--- BEGIN The data ---

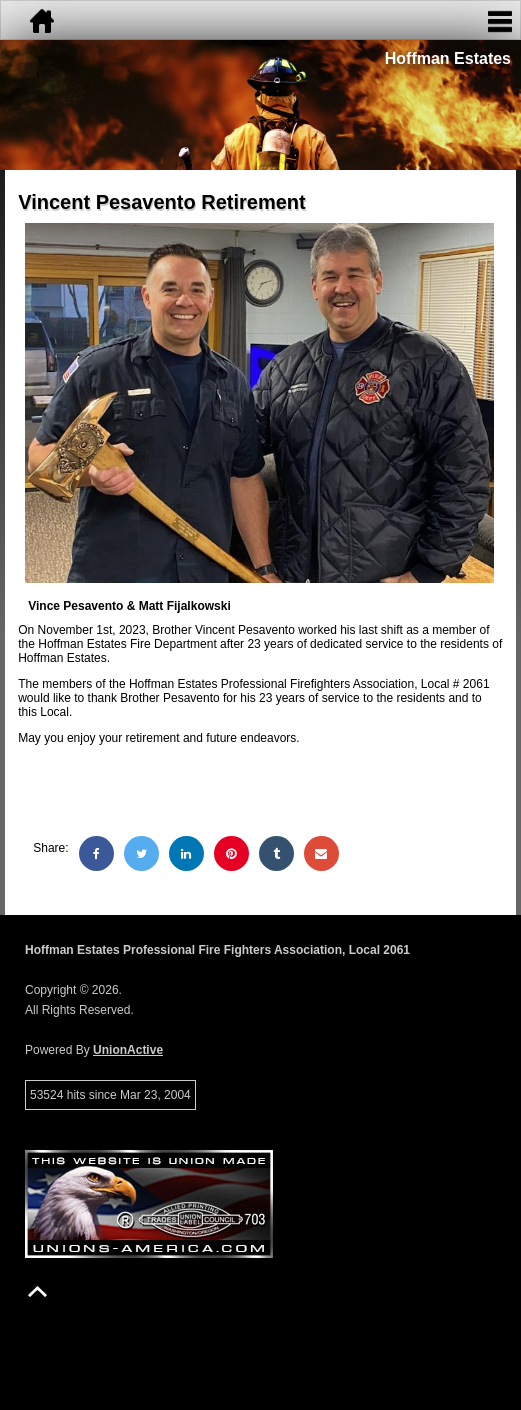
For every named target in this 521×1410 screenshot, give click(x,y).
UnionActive (128, 1050)
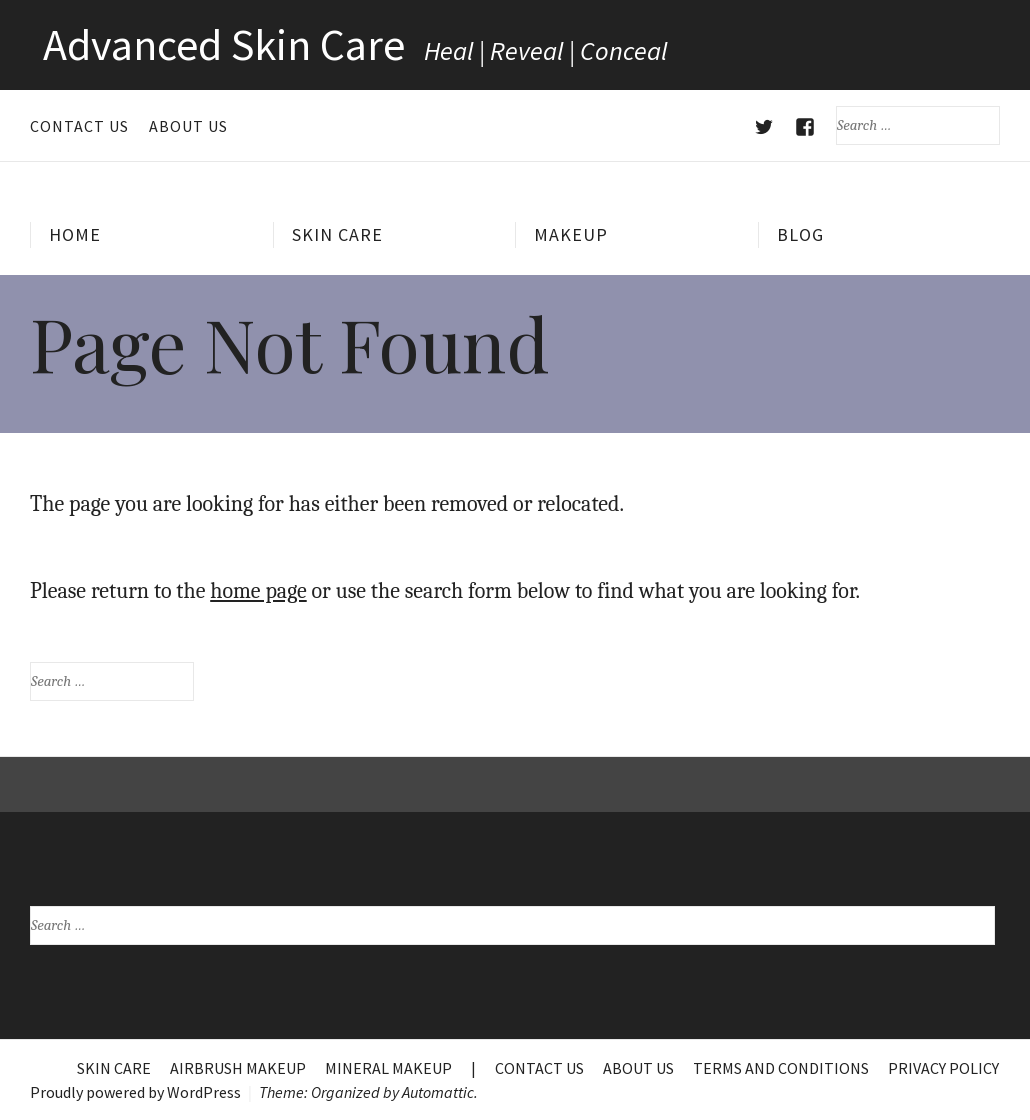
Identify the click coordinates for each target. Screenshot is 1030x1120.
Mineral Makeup (388, 1068)
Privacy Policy (943, 1068)
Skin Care (337, 234)
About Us (188, 126)
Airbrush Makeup (238, 1068)
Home (75, 234)
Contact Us (79, 126)
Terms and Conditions (781, 1068)
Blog (800, 234)
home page (258, 591)
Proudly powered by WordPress (135, 1092)
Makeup (571, 234)
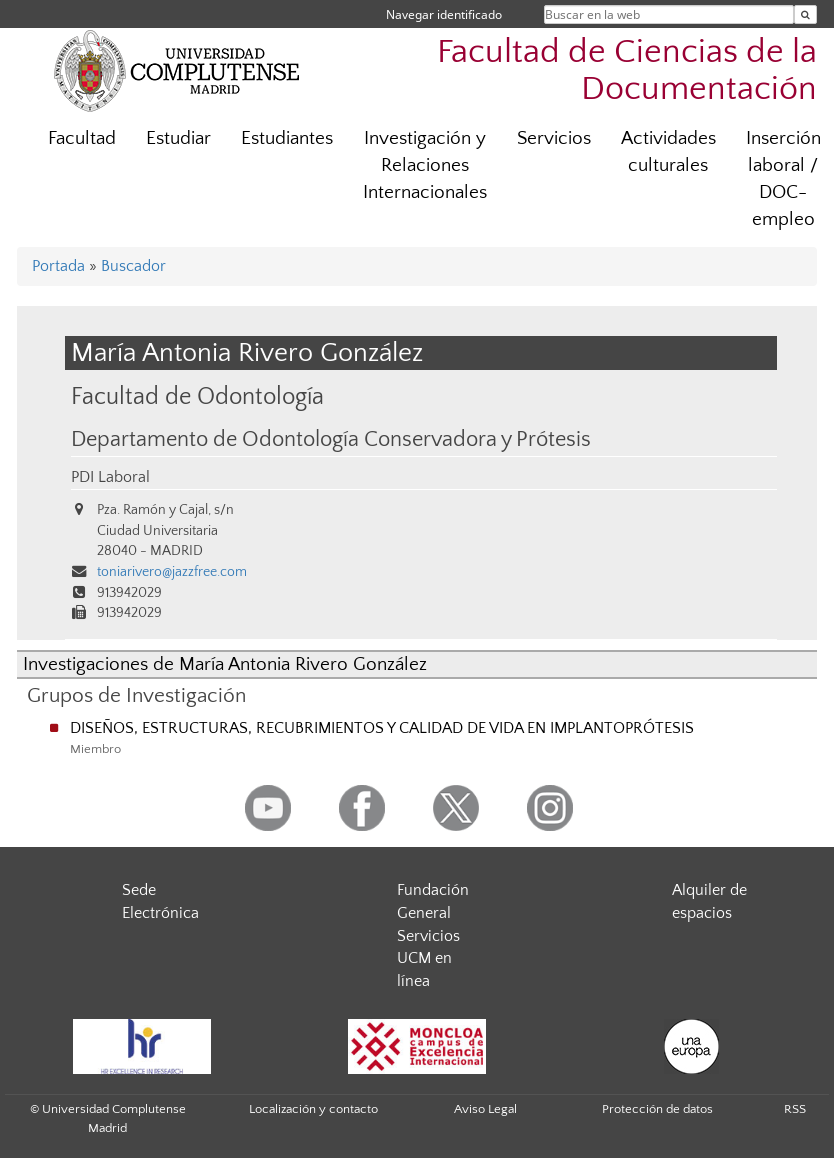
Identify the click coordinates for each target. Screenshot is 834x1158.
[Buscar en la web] (805, 14)
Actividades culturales (668, 152)
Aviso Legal (485, 1109)
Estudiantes (287, 138)
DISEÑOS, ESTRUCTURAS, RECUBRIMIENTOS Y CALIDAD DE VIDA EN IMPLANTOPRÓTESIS (382, 728)
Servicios (554, 138)
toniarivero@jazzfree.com (172, 572)
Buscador (133, 266)
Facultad (82, 138)
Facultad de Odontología (197, 396)
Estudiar (178, 138)
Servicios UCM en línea (428, 959)
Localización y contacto (313, 1109)
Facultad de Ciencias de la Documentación (627, 71)
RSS (795, 1109)
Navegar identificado (444, 14)
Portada (58, 266)
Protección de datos (657, 1109)
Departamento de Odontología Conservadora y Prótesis (331, 440)
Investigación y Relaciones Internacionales (425, 165)
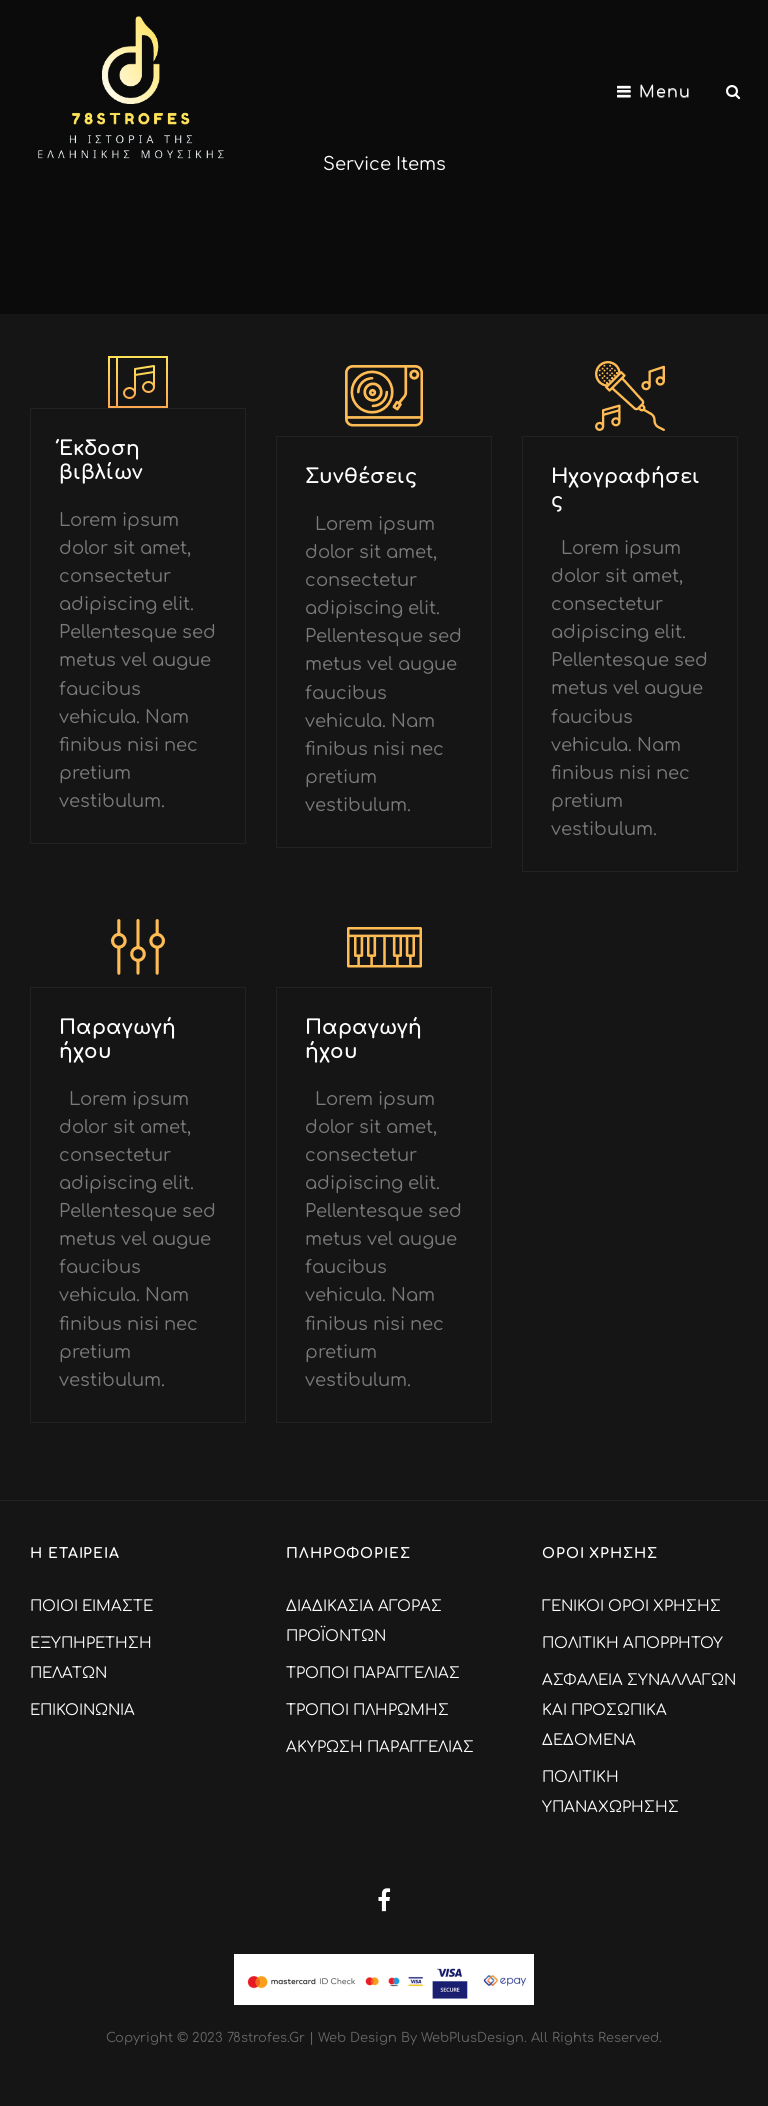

--- END The data ---

**Given exercise:** Express the rows above, from the line that contains "Terms and Conditions (781, 1068)" through the line that contains "Actividades culturales (668, 152)", as a Markdown table with columns Nr and Line, numbering each line and skipping blank lines and pictures.

**Correct result:**
| Nr | Line |
|---|---|
| 1 | Terms and Conditions (781, 1068) |
| 2 | Blog (800, 234) |
| 3 | home page (258, 591) |
| 4 | Proudly powered by WordPress (135, 1092) |
| 5 | Makeup (571, 234) |
| 6 | Identify the click coordinates for each target. Screenshot is 834x1158. |
| 7 | [Buscar en la web] (805, 14) |
| 8 | Actividades culturales (668, 152) |